Dal suo osservatorio costantemente in contatto con numerosi comuni in tutta Italia, Raoul Tiraboschi, individua le sfide che le Food Policy sono chiamate ad affrontare: «alcune città stanno inserendo il diritto al cibo per tutti e tutte negli Statuti comunali. È il caso di Bologna con il grande impegno sullo “ius cibi” portato avanti dal gruppo di lavoro coordinato da Andrea Segré, ma anche di Livorno e di Torino. Un passaggio molto importante che non ha una valenza simbolica ma assolutamente concreta e che vede collegare azioni, risorse e impegni precisi alle politiche del cibo.

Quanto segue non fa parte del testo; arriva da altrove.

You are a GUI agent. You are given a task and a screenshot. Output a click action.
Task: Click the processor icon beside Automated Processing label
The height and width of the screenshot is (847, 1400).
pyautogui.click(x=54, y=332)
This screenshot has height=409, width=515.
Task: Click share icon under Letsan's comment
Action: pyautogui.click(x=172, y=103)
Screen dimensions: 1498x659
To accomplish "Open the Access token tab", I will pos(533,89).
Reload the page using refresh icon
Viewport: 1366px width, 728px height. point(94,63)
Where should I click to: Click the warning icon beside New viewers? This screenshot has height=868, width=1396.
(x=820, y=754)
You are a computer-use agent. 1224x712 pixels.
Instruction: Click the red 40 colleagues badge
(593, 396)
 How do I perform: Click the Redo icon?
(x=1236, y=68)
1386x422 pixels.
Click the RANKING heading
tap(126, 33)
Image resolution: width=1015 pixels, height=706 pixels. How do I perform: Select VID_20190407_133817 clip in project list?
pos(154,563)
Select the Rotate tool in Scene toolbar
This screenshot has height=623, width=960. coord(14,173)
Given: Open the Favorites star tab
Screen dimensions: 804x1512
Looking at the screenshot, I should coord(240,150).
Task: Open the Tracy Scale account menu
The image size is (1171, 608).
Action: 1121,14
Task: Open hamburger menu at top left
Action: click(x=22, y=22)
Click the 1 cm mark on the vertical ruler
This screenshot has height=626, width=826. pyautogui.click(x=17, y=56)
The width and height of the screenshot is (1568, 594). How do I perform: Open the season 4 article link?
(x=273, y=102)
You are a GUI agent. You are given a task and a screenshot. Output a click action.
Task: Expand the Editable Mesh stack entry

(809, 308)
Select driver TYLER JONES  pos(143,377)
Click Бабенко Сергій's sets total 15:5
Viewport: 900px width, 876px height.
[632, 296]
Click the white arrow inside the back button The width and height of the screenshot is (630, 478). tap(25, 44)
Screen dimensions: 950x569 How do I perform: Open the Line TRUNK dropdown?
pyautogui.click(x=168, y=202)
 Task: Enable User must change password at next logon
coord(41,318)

Sono certamente un modello da replicare. A livello nazionale esistono leggi singole su spreco, mense, mercati ma non una normativa che faccia sintesi: in questo senso è bene guardare ad alcune città capofila che stabiliscono dei criteri. Il caso certamente più importante è quello del Milan Urban Food policy pact. Ma è evidente che va affrontata l’importante diversità nella gestione delle Food Policy tra le grandi città, che hanno risorse umane, esperienze, accesso alla progettazione europea, e centri minori quali Bergamo, dove opero, o Trento. Qui le esperienze meritorie e frutto di grande impegno e lungimiranza, hanno la necessità di consorziarsi e lavorare in più soggetti per rendere efficacie la propria azione».

Un ruolo sempre più rilevante è quello della formazione degli amministratori. Proprio per questo in Sicilia è stata attivata una collaborazione tra ANCI (Associazione Nazionale Comuni Italiani) e Slow Food, Fabio di Francesco, presidente regionale dell’associazione ha evidenziato l’importanza di questo sodalizio: «lavoriamo insieme affinché la Sicilia diventi un modello di riferimento nelle buone pratiche che contraddistinguono l'efficace attuazione delle politiche del cibo e affinché queste, così concertate, possano avere benefiche ricadute sulle nostre comunità tenendo in prima e maggiore considerazione i meno fortunati e chi si trova in situazioni di disagio: giustizia ambientale e sociale potranno realizzarsi solo con l’attuazione di vere politiche del cibo». Dalla Puglia al Piemonte la collaborazione tra il CHIEM (International Centre for Advanced Mediterranean Agronomic Studies) di Bari e l’Università di Scienze Gastronomiche di Slow Food con sede a Pollenzo ha permesso di erogare il primo master internazionale in local food policy. Un percorso di alta formazione che ha l’ambizione di definire un profilo professionale sempre più necessario nella progettazione di città che sappiano essere inclusive, sostenibili e parte attiva della transizione ecologica.


Articolo pubblicato su il T Quotidiano, venerdì 12 marzo 2025 nella rubrica Terra Madre.